→ **TASK REQUIREMENTS**: Transcribe each record as written.

Extracted records:
╭──

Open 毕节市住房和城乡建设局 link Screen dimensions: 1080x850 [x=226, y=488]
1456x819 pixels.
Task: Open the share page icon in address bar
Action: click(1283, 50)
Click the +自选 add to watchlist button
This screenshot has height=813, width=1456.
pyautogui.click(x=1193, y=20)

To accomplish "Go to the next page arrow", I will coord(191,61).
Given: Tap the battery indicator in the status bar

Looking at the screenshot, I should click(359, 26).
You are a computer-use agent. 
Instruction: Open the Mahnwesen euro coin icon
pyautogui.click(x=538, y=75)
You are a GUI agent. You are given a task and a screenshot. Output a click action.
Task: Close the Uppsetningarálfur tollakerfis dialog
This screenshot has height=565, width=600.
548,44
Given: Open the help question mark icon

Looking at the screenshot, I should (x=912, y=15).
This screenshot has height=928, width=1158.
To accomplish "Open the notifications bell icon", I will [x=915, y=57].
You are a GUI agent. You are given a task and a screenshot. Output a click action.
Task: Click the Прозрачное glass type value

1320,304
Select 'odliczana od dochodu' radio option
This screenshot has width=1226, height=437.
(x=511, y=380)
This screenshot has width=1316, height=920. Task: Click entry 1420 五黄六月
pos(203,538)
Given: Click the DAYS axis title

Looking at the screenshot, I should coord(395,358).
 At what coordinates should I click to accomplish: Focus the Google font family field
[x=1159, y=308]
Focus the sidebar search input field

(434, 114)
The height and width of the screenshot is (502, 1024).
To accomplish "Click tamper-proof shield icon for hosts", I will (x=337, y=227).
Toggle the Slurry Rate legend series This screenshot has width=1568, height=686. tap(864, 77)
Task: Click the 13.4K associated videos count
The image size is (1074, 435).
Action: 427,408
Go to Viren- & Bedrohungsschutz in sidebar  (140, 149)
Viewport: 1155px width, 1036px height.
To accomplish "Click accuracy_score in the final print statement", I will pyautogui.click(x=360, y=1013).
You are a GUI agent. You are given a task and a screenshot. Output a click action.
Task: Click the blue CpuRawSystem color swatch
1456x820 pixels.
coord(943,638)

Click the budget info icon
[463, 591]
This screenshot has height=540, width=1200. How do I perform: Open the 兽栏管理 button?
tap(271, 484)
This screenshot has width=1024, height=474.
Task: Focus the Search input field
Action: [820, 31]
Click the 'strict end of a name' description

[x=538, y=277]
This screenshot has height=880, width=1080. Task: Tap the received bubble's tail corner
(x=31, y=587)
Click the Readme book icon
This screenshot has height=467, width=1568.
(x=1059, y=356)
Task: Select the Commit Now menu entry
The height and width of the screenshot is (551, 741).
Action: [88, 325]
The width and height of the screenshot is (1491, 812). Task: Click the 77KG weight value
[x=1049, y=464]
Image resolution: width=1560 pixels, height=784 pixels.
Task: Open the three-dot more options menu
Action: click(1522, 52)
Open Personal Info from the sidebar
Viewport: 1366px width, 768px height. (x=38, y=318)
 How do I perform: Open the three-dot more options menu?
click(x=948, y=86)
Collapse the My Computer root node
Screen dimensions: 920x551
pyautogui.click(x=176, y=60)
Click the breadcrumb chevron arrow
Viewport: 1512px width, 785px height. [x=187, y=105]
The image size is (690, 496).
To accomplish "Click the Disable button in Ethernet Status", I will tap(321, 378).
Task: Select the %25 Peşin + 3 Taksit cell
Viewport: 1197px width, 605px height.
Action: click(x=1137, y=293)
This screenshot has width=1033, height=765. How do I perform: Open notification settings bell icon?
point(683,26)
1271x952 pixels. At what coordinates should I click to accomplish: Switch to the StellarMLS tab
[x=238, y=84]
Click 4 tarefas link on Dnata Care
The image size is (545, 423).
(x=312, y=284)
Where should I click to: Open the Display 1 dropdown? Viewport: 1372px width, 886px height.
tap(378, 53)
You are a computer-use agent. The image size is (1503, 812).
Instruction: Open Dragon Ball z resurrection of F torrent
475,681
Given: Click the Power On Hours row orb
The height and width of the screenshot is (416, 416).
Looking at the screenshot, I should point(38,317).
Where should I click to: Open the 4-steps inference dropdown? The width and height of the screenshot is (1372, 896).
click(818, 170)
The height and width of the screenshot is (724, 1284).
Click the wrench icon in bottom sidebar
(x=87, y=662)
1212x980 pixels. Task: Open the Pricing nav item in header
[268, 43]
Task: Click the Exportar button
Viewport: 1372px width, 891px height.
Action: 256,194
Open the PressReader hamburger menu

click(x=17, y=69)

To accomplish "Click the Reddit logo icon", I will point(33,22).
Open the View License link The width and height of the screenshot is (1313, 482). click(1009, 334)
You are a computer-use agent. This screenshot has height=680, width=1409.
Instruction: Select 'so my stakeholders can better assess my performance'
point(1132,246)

╰──

→ **TASK OUTPUT**:
Open 毕节市住房和城乡建设局 link Screen dimensions: 1080x850 [x=226, y=488]
1456x819 pixels.
Task: Open the share page icon in address bar
Action: click(1283, 50)
Click the +自选 add to watchlist button
This screenshot has height=813, width=1456.
pyautogui.click(x=1193, y=20)

To accomplish "Go to the next page arrow", I will coord(191,61).
Given: Tap the battery indicator in the status bar

Looking at the screenshot, I should click(359, 26).
You are a computer-use agent. 
Instruction: Open the Mahnwesen euro coin icon
pyautogui.click(x=538, y=75)
You are a GUI agent. You are given a task and a screenshot. Output a click action.
Task: Close the Uppsetningarálfur tollakerfis dialog
This screenshot has height=565, width=600.
548,44
Given: Open the help question mark icon

Looking at the screenshot, I should (x=912, y=15).
This screenshot has height=928, width=1158.
To accomplish "Open the notifications bell icon", I will [x=915, y=57].
You are a GUI agent. You are given a task and a screenshot. Output a click action.
Task: Click the Прозрачное glass type value

1320,304
Select 'odliczana od dochodu' radio option
This screenshot has width=1226, height=437.
(x=511, y=380)
This screenshot has width=1316, height=920. Task: Click entry 1420 五黄六月
pos(203,538)
Given: Click the DAYS axis title

Looking at the screenshot, I should coord(395,358).
 At what coordinates should I click to accomplish: Focus the Google font family field
[x=1159, y=308]
Focus the sidebar search input field

(434, 114)
The height and width of the screenshot is (502, 1024).
To accomplish "Click tamper-proof shield icon for hosts", I will (x=337, y=227).
Toggle the Slurry Rate legend series This screenshot has width=1568, height=686. tap(864, 77)
Task: Click the 13.4K associated videos count
The image size is (1074, 435).
Action: 427,408
Go to Viren- & Bedrohungsschutz in sidebar  (140, 149)
Viewport: 1155px width, 1036px height.
To accomplish "Click accuracy_score in the final print statement", I will pyautogui.click(x=360, y=1013).
You are a GUI agent. You are given a task and a screenshot. Output a click action.
Task: Click the blue CpuRawSystem color swatch
1456x820 pixels.
coord(943,638)

Click the budget info icon
[463, 591]
This screenshot has height=540, width=1200. How do I perform: Open the 兽栏管理 button?
tap(271, 484)
This screenshot has width=1024, height=474.
Task: Focus the Search input field
Action: [820, 31]
Click the 'strict end of a name' description

[x=538, y=277]
This screenshot has height=880, width=1080. Task: Tap the received bubble's tail corner
(x=31, y=587)
Click the Readme book icon
This screenshot has height=467, width=1568.
(x=1059, y=356)
Task: Select the Commit Now menu entry
The height and width of the screenshot is (551, 741).
Action: [88, 325]
The width and height of the screenshot is (1491, 812). Task: Click the 77KG weight value
[x=1049, y=464]
Image resolution: width=1560 pixels, height=784 pixels.
Task: Open the three-dot more options menu
Action: click(1522, 52)
Open Personal Info from the sidebar
Viewport: 1366px width, 768px height. (x=38, y=318)
 How do I perform: Open the three-dot more options menu?
click(x=948, y=86)
Collapse the My Computer root node
Screen dimensions: 920x551
pyautogui.click(x=176, y=60)
Click the breadcrumb chevron arrow
Viewport: 1512px width, 785px height. [x=187, y=105]
The image size is (690, 496).
To accomplish "Click the Disable button in Ethernet Status", I will tap(321, 378).
Task: Select the %25 Peşin + 3 Taksit cell
Viewport: 1197px width, 605px height.
Action: click(x=1137, y=293)
This screenshot has width=1033, height=765. How do I perform: Open notification settings bell icon?
point(683,26)
1271x952 pixels. At what coordinates should I click to accomplish: Switch to the StellarMLS tab
[x=238, y=84]
Click 4 tarefas link on Dnata Care
The image size is (545, 423).
(x=312, y=284)
Where should I click to: Open the Display 1 dropdown? Viewport: 1372px width, 886px height.
tap(378, 53)
You are a computer-use agent. The image size is (1503, 812).
Instruction: Open Dragon Ball z resurrection of F torrent
475,681
Given: Click the Power On Hours row orb
The height and width of the screenshot is (416, 416).
Looking at the screenshot, I should point(38,317).
Where should I click to: Open the 4-steps inference dropdown? The width and height of the screenshot is (1372, 896).
click(818, 170)
The height and width of the screenshot is (724, 1284).
Click the wrench icon in bottom sidebar
(x=87, y=662)
1212x980 pixels. Task: Open the Pricing nav item in header
[268, 43]
Task: Click the Exportar button
Viewport: 1372px width, 891px height.
Action: 256,194
Open the PressReader hamburger menu

click(x=17, y=69)

To accomplish "Click the Reddit logo icon", I will point(33,22).
Open the View License link The width and height of the screenshot is (1313, 482). click(1009, 334)
You are a computer-use agent. This screenshot has height=680, width=1409.
Instruction: Select 'so my stakeholders can better assess my performance'
point(1132,246)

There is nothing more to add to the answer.